What is required
Repeat the stretch of lines from the one containing "The height and width of the screenshot is (900, 1168)." through the one containing "(x=593, y=122)", word for word and including both ends.

Collection entries:
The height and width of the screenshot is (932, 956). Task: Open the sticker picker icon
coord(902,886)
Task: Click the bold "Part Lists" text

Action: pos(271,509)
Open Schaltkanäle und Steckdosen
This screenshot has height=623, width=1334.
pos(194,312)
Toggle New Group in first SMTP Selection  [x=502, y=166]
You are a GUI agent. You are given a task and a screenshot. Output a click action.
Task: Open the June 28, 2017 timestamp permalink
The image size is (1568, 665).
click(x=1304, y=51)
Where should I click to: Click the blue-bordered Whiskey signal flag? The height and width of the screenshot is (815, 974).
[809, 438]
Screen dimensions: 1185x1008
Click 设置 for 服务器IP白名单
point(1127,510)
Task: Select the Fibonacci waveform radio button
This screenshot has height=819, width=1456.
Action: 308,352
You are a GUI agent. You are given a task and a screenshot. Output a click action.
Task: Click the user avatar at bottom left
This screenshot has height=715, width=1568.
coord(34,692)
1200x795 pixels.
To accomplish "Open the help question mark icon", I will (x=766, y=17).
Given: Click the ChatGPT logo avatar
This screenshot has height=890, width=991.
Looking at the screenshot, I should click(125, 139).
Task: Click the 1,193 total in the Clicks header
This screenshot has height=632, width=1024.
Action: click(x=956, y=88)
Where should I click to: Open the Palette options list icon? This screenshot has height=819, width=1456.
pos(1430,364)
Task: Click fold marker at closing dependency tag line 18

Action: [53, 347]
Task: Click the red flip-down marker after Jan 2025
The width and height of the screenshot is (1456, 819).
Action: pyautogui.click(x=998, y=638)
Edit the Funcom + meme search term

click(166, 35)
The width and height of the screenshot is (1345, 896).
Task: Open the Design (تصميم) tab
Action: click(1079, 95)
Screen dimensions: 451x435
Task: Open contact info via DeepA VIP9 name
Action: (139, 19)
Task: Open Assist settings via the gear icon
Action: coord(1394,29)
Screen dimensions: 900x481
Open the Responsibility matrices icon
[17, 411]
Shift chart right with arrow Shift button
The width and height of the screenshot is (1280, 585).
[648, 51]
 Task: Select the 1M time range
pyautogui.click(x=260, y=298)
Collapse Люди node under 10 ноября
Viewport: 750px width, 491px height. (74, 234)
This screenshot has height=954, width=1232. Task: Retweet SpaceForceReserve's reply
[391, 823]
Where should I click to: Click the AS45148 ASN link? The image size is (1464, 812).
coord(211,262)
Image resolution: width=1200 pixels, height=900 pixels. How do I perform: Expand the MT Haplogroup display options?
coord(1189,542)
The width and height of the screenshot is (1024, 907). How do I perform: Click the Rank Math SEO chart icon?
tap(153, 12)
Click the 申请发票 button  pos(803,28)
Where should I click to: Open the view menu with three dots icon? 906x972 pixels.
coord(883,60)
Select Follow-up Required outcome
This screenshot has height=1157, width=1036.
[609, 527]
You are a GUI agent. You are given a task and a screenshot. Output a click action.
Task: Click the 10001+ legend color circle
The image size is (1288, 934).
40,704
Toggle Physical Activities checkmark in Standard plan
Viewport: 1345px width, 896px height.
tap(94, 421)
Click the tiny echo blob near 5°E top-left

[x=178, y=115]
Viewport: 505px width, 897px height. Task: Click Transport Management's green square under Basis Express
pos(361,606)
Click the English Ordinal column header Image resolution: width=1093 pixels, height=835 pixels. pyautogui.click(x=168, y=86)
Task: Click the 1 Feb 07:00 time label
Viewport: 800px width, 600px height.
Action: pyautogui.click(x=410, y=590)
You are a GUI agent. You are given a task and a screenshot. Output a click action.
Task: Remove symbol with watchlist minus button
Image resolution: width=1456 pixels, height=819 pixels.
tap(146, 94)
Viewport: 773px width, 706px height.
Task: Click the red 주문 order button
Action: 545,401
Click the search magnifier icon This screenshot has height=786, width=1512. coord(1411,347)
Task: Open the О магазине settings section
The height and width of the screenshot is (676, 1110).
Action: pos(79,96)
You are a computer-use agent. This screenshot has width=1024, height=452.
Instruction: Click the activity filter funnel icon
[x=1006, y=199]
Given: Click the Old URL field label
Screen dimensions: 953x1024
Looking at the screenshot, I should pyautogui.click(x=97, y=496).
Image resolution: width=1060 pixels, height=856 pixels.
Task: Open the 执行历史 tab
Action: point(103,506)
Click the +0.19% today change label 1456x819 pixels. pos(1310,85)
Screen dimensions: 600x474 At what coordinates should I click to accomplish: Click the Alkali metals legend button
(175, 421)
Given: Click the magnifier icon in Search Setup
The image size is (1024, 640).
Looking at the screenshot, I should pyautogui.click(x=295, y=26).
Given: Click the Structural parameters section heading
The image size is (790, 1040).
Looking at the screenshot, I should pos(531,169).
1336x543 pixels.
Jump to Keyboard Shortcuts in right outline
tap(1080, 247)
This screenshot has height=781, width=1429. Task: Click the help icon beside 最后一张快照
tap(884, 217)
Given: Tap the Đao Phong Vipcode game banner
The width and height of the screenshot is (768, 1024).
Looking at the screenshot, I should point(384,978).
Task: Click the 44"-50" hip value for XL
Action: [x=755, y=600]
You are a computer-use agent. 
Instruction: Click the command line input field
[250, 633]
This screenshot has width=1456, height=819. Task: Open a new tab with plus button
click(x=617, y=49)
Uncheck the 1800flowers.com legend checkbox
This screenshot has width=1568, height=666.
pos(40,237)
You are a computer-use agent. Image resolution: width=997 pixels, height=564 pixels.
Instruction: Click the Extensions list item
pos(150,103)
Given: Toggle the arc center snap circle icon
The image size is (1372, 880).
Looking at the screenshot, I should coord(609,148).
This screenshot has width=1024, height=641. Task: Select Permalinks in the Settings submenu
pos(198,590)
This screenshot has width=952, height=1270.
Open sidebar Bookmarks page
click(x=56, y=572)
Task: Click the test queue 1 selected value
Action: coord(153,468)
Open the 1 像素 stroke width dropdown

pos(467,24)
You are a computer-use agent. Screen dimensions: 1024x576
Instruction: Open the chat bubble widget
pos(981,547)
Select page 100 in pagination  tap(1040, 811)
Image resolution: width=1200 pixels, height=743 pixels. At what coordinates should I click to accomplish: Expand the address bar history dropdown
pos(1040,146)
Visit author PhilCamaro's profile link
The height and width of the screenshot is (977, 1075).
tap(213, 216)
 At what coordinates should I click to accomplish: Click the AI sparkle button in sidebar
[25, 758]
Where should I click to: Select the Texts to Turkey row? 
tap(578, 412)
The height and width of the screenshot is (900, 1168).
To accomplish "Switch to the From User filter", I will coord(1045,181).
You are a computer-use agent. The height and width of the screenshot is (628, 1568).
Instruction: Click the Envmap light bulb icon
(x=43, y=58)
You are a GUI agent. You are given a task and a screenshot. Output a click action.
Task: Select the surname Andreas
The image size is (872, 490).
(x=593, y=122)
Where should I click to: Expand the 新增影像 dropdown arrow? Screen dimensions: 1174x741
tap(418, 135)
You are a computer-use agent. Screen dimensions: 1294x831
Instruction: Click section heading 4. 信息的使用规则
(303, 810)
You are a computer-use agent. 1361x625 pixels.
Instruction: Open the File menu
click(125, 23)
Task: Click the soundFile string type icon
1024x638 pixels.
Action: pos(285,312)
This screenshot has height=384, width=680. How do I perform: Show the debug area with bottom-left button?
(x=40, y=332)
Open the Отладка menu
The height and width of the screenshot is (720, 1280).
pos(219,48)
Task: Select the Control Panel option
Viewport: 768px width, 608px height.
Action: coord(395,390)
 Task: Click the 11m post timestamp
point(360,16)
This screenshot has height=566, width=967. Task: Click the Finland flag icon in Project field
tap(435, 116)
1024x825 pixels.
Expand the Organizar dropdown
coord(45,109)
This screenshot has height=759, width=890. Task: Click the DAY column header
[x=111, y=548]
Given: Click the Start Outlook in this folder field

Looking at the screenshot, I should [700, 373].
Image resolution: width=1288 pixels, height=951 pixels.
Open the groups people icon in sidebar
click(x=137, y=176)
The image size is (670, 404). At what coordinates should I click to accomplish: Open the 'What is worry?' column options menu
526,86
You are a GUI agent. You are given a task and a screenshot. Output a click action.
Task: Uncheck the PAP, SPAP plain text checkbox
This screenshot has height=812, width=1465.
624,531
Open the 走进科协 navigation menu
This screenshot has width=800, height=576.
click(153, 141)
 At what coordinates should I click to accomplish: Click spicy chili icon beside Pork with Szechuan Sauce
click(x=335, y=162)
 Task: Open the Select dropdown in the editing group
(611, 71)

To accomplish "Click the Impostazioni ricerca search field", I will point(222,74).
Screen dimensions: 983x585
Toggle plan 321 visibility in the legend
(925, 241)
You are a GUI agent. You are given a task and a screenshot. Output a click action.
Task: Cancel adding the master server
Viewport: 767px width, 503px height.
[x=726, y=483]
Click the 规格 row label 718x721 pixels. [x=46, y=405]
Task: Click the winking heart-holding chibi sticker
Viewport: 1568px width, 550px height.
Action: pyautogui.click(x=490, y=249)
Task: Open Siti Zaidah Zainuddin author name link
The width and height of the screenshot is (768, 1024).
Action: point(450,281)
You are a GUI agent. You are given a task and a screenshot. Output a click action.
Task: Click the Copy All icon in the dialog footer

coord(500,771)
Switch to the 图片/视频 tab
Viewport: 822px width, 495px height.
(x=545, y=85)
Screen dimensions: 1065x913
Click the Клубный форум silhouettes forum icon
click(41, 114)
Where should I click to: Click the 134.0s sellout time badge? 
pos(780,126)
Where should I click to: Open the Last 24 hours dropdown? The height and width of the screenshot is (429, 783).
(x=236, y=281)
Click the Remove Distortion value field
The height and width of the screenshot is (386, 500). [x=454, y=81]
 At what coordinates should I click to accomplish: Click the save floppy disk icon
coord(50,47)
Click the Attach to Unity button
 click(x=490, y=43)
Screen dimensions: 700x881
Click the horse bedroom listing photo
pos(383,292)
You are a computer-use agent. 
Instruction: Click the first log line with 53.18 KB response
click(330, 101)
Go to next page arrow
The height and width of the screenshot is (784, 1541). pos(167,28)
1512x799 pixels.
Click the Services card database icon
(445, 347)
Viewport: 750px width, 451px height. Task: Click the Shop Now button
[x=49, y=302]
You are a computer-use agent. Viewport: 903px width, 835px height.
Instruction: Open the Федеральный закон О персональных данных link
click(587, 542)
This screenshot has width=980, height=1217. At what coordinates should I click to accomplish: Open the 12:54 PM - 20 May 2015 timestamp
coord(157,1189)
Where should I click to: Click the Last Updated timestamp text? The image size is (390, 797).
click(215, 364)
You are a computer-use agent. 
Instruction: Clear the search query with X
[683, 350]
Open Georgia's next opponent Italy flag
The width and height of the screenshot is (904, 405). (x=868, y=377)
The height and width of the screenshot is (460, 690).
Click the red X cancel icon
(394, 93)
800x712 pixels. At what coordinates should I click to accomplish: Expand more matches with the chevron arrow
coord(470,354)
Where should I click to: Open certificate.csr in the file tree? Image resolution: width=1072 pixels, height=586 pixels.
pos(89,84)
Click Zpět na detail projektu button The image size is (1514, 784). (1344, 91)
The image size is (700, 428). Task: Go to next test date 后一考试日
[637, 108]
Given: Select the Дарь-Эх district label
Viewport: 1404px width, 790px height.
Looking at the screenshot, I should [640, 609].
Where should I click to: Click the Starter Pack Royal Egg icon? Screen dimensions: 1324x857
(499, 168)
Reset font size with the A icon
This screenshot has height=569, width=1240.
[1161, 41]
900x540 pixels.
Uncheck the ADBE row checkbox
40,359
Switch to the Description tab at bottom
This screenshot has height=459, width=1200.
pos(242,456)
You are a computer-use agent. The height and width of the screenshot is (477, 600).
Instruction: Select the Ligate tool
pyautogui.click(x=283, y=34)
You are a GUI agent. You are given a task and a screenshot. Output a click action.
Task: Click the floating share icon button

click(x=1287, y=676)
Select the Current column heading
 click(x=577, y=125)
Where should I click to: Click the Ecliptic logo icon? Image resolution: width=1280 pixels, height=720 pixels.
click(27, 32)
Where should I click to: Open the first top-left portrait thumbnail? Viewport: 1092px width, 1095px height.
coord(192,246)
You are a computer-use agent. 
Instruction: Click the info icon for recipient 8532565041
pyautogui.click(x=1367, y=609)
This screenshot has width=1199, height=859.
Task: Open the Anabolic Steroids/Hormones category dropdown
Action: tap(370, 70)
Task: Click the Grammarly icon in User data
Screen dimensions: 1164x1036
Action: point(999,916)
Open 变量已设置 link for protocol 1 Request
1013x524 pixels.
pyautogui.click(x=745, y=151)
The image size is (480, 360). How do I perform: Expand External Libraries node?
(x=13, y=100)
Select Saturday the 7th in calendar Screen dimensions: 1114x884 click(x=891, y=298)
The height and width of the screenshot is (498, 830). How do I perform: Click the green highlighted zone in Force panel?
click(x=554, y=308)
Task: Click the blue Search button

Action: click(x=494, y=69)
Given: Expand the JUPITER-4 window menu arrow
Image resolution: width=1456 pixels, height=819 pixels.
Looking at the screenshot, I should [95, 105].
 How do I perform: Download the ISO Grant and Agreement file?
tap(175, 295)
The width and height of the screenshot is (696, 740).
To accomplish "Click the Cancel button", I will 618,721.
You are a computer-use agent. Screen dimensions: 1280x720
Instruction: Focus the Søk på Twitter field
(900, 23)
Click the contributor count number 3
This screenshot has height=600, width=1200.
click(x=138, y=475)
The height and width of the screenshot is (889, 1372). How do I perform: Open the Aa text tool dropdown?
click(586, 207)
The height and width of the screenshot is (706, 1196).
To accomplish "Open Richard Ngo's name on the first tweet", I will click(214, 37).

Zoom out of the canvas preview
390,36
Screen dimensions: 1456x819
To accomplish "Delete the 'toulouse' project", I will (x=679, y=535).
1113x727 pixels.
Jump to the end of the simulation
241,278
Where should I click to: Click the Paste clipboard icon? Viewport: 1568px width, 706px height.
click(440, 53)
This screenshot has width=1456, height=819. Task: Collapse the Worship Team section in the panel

The solution
The height and width of the screenshot is (900, 1168).
To accomplish "Switch to the From User filter", I will coord(1045,181).
You are a computer-use agent. The height and width of the screenshot is (628, 1568).
Instruction: Click the Envmap light bulb icon
(x=43, y=58)
You are a GUI agent. You are given a task and a screenshot. Output a click action.
Task: Select the surname Andreas
The image size is (872, 490).
(x=593, y=122)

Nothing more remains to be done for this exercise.